Aurora Algae completes construction of Australian site
In collaboration with the Durack Institute of Technology, Australia-based Aurora Algae reported that it has completed construction of a new algae cultivation site in Geraldton, Western Australia, and will evaluate the potential of the region for the production of microalgae.
The development comes just under one year after the company received a $2 million grant from the Australian government, which was used to advance the company’s demonstration facility in Karratha, Australia, which has been operating since May 2011. It also enabled completion of a pilot facility comprised of six one-acre ponds, which has demonstrated the capability of producing up to 15 metric tons of dried algal biomass per month.
“We have fully leveraged the Karratha site, demonstrating the efficient functioning of a small-scale operation, while continuing to refine our cultivation and harvesting processes,” said Greg Bafalis, CEO of Aurora Algae. “With the Karratha site, we believe we have demonstrated the most technologically advanced algae production system in the world.
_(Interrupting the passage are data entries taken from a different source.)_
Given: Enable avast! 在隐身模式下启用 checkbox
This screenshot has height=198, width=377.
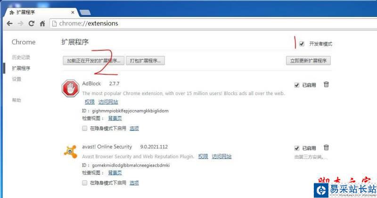Looking at the screenshot, I should point(85,182).
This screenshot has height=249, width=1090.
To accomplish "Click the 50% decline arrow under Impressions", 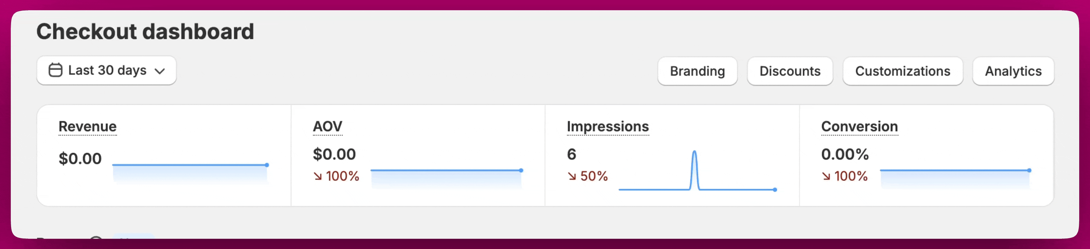I will click(x=572, y=176).
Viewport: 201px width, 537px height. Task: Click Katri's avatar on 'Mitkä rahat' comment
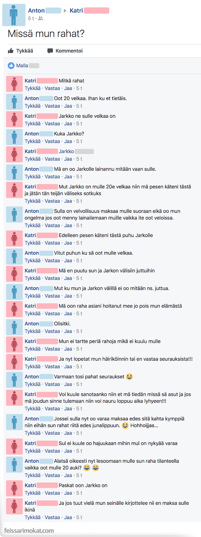tap(14, 84)
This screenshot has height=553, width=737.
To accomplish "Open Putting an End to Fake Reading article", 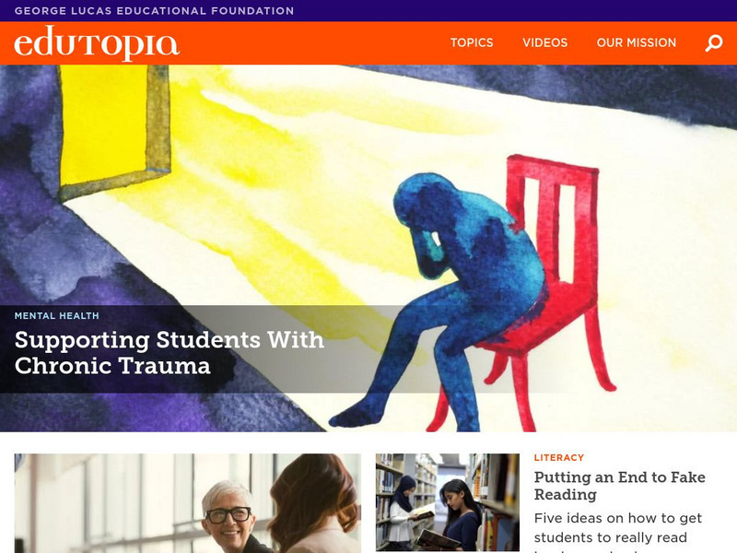I will [x=619, y=486].
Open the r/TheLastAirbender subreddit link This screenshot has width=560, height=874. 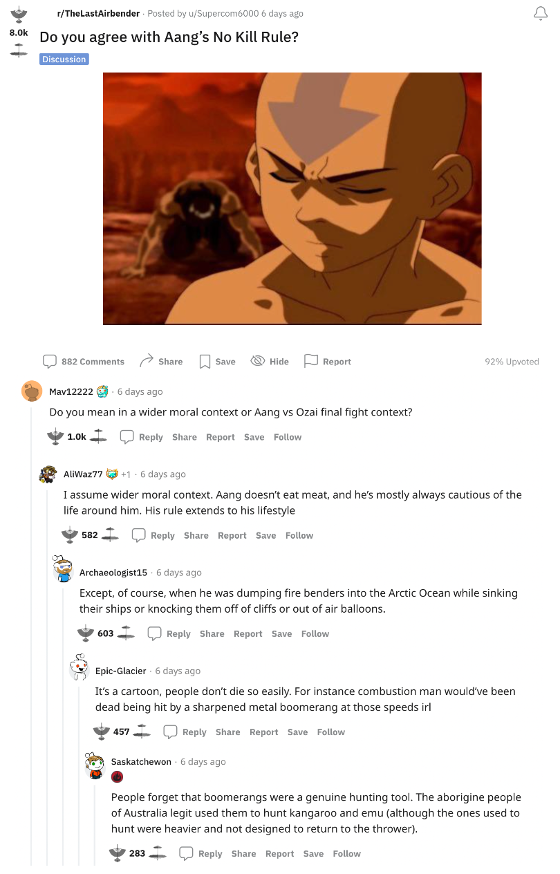98,14
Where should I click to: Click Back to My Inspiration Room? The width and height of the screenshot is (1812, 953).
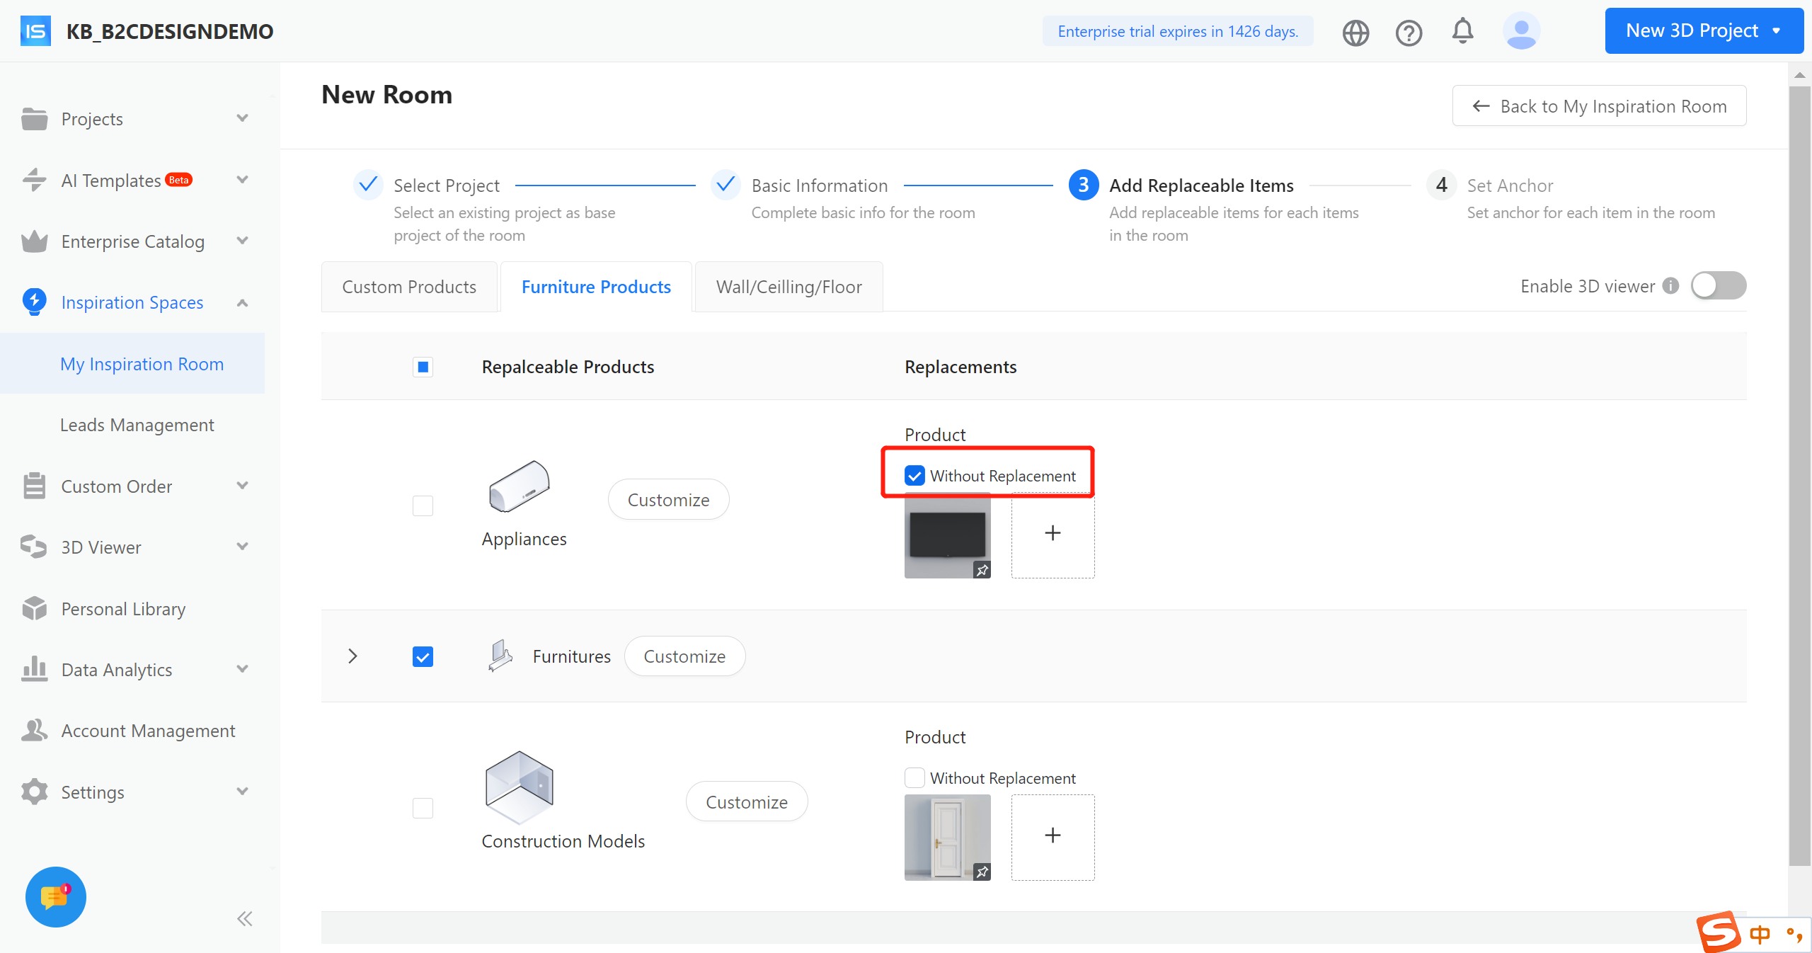pyautogui.click(x=1599, y=106)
Having achieved this milestone, we are now preparing for the commercial production stage of our operation, beginning with a careful evaluation of various additional potential cultivation sites.”
The site of the new algae cultivation site—Geraldton—is approximately 620 miles south of Karratha, and is a contender for an Aurora commercial site. “Beyond favorable weather conditions and proximity to the coast, Geraldton also offers a stable, local work force and the additional benefit of being home to the Batavia Coast Marine Institute, whose facilities provide a great environment for ongoing research and development activities,” Mr. Bafalis explained.
The Batavia Coast Maritime Institute is part of the Durack Institute of Technology and is a state-of-the- art training, research and development facility located at Separation Point in Geraldton.